This coleus is an annual unless it stays warm all year such as zone 10. Obviously, it must be kept away from freezing temperatures.

Plant lovers tend to push the boundaries when it comes to hardiness.  I have been told and shown plants growing in Kansas that are supposed to be hardy to zone 8.  It’s possible, but they are the exception, not the rule.  Often they are growing in a microclimate, which is a localized area that differs from the average climate with different growing conditions. This could be on the side of a building, red brick wall, a fence or an evergreen tree blocking the sun or wind. This could also be in a valley or on top of a hill.   

The USDA Plant Hardiness Zone Map is a valuable tool that helps gardeners and growers choose hardy plants that are most likely to thrive at a location. 

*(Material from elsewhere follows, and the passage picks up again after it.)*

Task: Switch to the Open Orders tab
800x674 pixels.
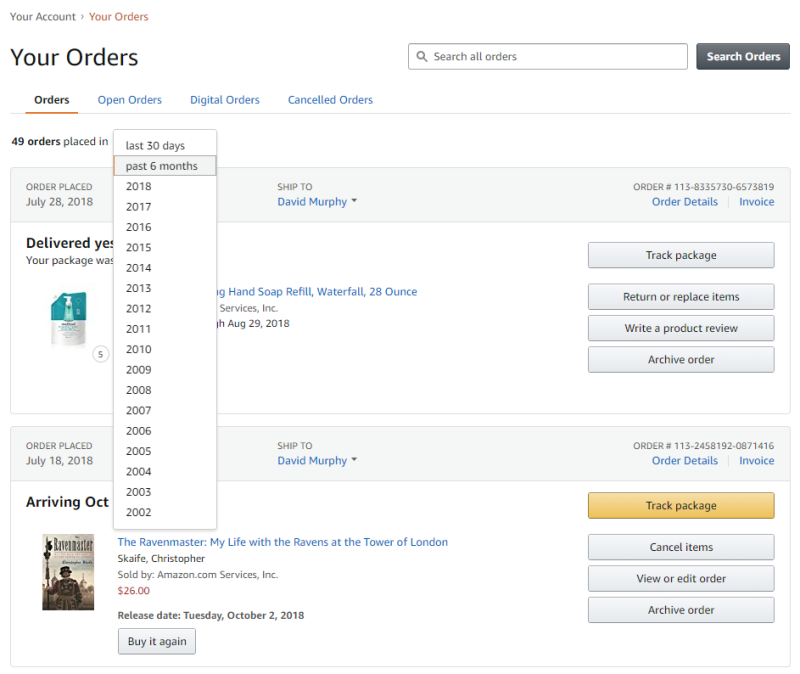Action: click(x=130, y=100)
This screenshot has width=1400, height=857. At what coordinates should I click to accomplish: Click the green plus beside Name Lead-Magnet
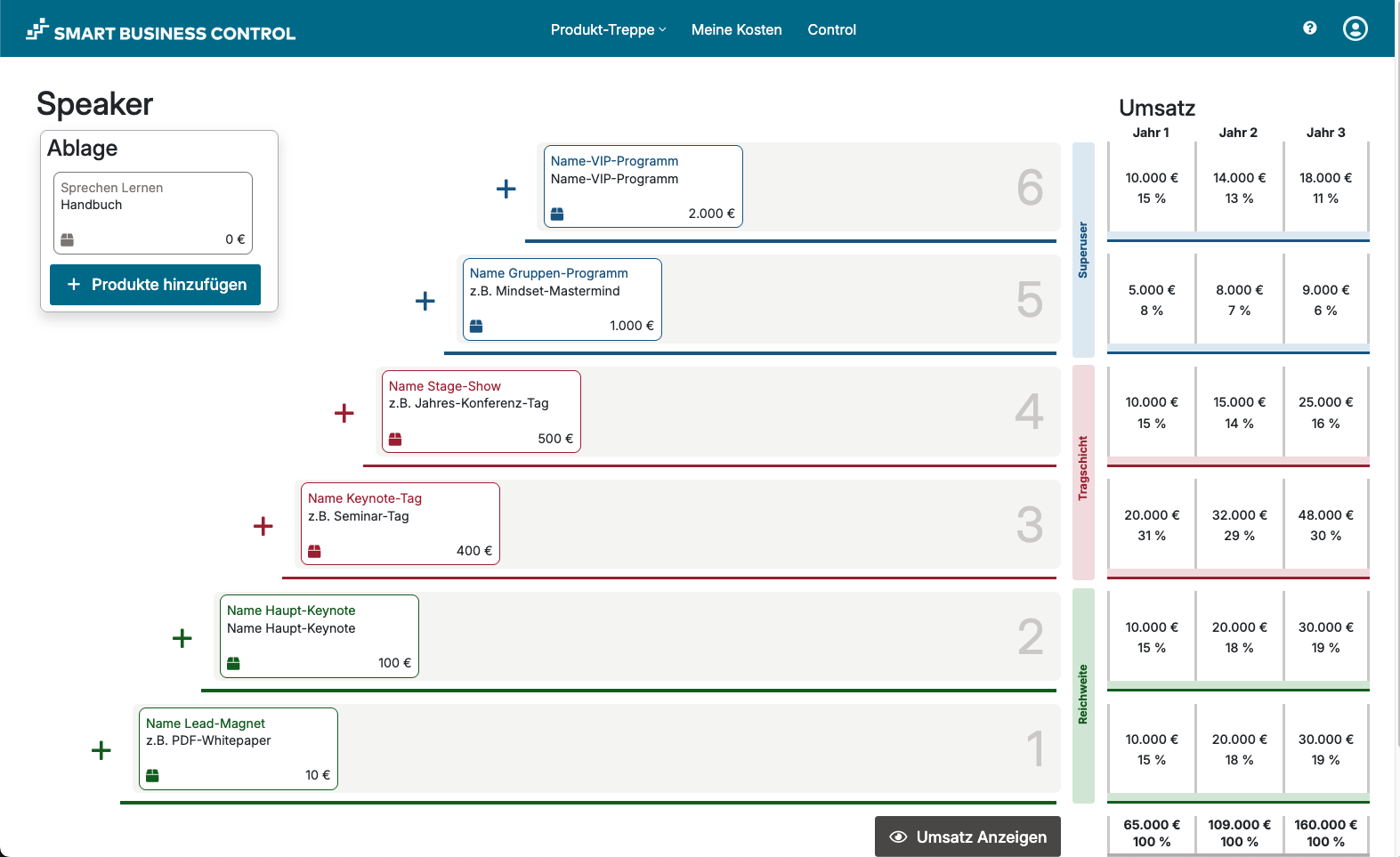click(101, 750)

Here are a few other helpful pointers from the USDA:

  • If your hardiness zone has changed in this edition of the USDA PHZM, it does not mean you should start removing plants from your garden or change what you are growing. What has thrived in your yard will most likely continue to thrive.
  • Remember this is the average coldest night—not the lowest it could go. Gardeners should keep that in mind when selecting plants, especially if they choose to “push” their hardiness zone by growing plants not rated for their zone.
  • Microclimates, which are fine-scale climate variations, can be small heat islands—such as those caused by blacktop and concrete—or cool spots (frost pockets) caused by small hills and valleys. No hardiness zone map can take the place of the detailed knowledge that gardeners learn about their own gardens through hands-on experience.
  • Many species of perennial plants gradually acquire cold hardiness in the fall when they experience shorter days and cooler temperatures. This hardiness is normally lost gradually in late winter as temperatures warm and days become longer. A bout of extremely cold weather early in the fall might injure plants even though the temperatures may not reach the average lowest temperature for your zone. Similarly, exceptionally warm weather in midwinter followed by a sharp change to seasonably cold weather may cause injury to plants as well. Such factors could not be taken into account in the USDA PHZM.
  • All PHZMs should serve as general guides. They are based on the average lowest temperatures, not the lowest ever. Growing plants at the extreme range of the coldest zone where they are adapted means that they could experience a year with a rare, extreme cold snap. Even if it lasts just a day or two, plants that have thrived happily for several years could be lost. Gardeners need to keep that in mind and understand that past weather records cannot provide a guaranteed forecast for future variation in weather.

Other Factors Affecting Plant Survival

Many other environmental factors, in addition to hardiness zones, contribute to the success or failure of plants. Wind, soil type, soil moisture, humidity, pollution, snow, and winter sunshine can greatly affect the survival of plants. The way plants are placed in the landscape, how they are planted, and their size and health might also influence their survival.

  • Light: To thrive, plants need to be planted where they will receive the proper amount of light. For example, plants that require partial shade that are at the limits of hardiness in your area might be injured by too much sun during the winter because it might cause rapid changes in the plant’s internal temperature.
  • Soil moisture: Plants have different requirements for soil moisture, and this might vary seasonally. Plants that might otherwise be hardy in your zone might be injured if soil moisture is too dry in late autumn and they enter dormancy while suffering moisture stress.
  • Temperature: Plants grow best within a range of optimal temperatures, both cold and hot. That range may be wide for some varieties and species but narrow for others.
  • Duration of exposure to cold: Many plants that can survive a short period of exposure to cold may not tolerate longer periods of cold weather.
  • Humidity: High relative humidity limits cold damage by reducing moisture loss from leaves, branches, and buds. Cold injury can be more severe if the humidity is low, especially for evergreens.